→ EXERCISE
Please render the rows below as a Markdown table with the columns "Number" and "Line", numbering each line and leaving out blank lines.
::: DATA LISTING
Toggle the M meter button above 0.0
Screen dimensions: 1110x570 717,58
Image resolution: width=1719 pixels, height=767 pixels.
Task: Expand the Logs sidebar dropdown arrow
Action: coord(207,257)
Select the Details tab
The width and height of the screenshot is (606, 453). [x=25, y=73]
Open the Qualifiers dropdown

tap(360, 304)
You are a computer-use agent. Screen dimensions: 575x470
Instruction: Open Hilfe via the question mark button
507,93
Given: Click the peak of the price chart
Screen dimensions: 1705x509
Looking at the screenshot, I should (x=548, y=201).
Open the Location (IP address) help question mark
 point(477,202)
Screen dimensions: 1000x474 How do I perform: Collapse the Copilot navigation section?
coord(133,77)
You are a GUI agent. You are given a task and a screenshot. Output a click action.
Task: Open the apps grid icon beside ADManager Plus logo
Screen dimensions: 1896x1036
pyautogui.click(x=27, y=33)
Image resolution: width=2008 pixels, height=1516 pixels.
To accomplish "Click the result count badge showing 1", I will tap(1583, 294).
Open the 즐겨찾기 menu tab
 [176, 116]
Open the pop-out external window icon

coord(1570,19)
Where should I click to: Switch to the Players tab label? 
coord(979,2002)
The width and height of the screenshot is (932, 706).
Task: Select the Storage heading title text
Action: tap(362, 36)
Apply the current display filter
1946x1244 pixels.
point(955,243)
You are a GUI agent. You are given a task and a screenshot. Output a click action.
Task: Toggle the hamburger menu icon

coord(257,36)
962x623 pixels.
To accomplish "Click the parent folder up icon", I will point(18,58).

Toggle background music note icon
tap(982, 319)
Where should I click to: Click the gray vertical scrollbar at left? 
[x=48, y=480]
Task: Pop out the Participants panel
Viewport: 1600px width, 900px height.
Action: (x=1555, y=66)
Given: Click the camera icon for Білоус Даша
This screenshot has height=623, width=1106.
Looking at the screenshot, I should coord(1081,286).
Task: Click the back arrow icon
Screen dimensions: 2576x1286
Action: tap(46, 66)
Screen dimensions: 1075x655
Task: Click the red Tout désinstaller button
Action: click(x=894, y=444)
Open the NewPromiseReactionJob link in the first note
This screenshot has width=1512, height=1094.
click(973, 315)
::::::
→ TASK ANSWER
| Number | Line |
|---|---|
| 1 | Toggle the M meter button above 0.0 |
| 2 | Screen dimensions: 1110x570 717,58 |
| 3 | Image resolution: width=1719 pixels, height=767 pixels. |
| 4 | Task: Expand the Logs sidebar dropdown arrow |
| 5 | Action: coord(207,257) |
| 6 | Select the Details tab |
| 7 | The width and height of the screenshot is (606, 453). [x=25, y=73] |
| 8 | Open the Qualifiers dropdown |
| 9 | tap(360, 304) |
| 10 | You are a computer-use agent. Screen dimensions: 575x470 |
| 11 | Instruction: Open Hilfe via the question mark button |
| 12 | 507,93 |
| 13 | Given: Click the peak of the price chart |
| 14 | Screen dimensions: 1705x509 |
| 15 | Looking at the screenshot, I should (x=548, y=201). |
| 16 | Open the Location (IP address) help question mark |
| 17 |  point(477,202) |
| 18 | Screen dimensions: 1000x474 How do I perform: Collapse the Copilot navigation section? |
| 19 | coord(133,77) |
| 20 | You are a GUI agent. You are given a task and a screenshot. Output a click action. |
| 21 | Task: Open the apps grid icon beside ADManager Plus logo |
| 22 | Screen dimensions: 1896x1036 |
| 23 | pyautogui.click(x=27, y=33) |
| 24 | Image resolution: width=2008 pixels, height=1516 pixels. |
| 25 | To accomplish "Click the result count badge showing 1", I will tap(1583, 294). |
| 26 | Open the 즐겨찾기 menu tab |
| 27 |  [176, 116] |
| 28 | Open the pop-out external window icon |
| 29 | coord(1570,19) |
| 30 | Where should I click to: Switch to the Players tab label?  |
| 31 | coord(979,2002) |
| 32 | The width and height of the screenshot is (932, 706). |
| 33 | Task: Select the Storage heading title text |
| 34 | Action: tap(362, 36) |
| 35 | Apply the current display filter |
| 36 | 1946x1244 pixels. |
| 37 | point(955,243) |
| 38 | You are a GUI agent. You are given a task and a screenshot. Output a click action. |
| 39 | Task: Toggle the hamburger menu icon |
| 40 | coord(257,36) |
| 41 | 962x623 pixels. |
| 42 | To accomplish "Click the parent folder up icon", I will point(18,58). |
| 43 | Toggle background music note icon |
| 44 | tap(982, 319) |
| 45 | Where should I click to: Click the gray vertical scrollbar at left?  |
| 46 | [x=48, y=480] |
| 47 | Task: Pop out the Participants panel |
| 48 | Viewport: 1600px width, 900px height. |
| 49 | Action: (x=1555, y=66) |
| 50 | Given: Click the camera icon for Білоус Даша |
| 51 | This screenshot has height=623, width=1106. |
| 52 | Looking at the screenshot, I should coord(1081,286). |
| 53 | Task: Click the back arrow icon |
| 54 | Screen dimensions: 2576x1286 |
| 55 | Action: tap(46, 66) |
| 56 | Screen dimensions: 1075x655 |
| 57 | Task: Click the red Tout désinstaller button |
| 58 | Action: click(x=894, y=444) |
| 59 | Open the NewPromiseReactionJob link in the first note |
| 60 | This screenshot has width=1512, height=1094. |
| 61 | click(973, 315) |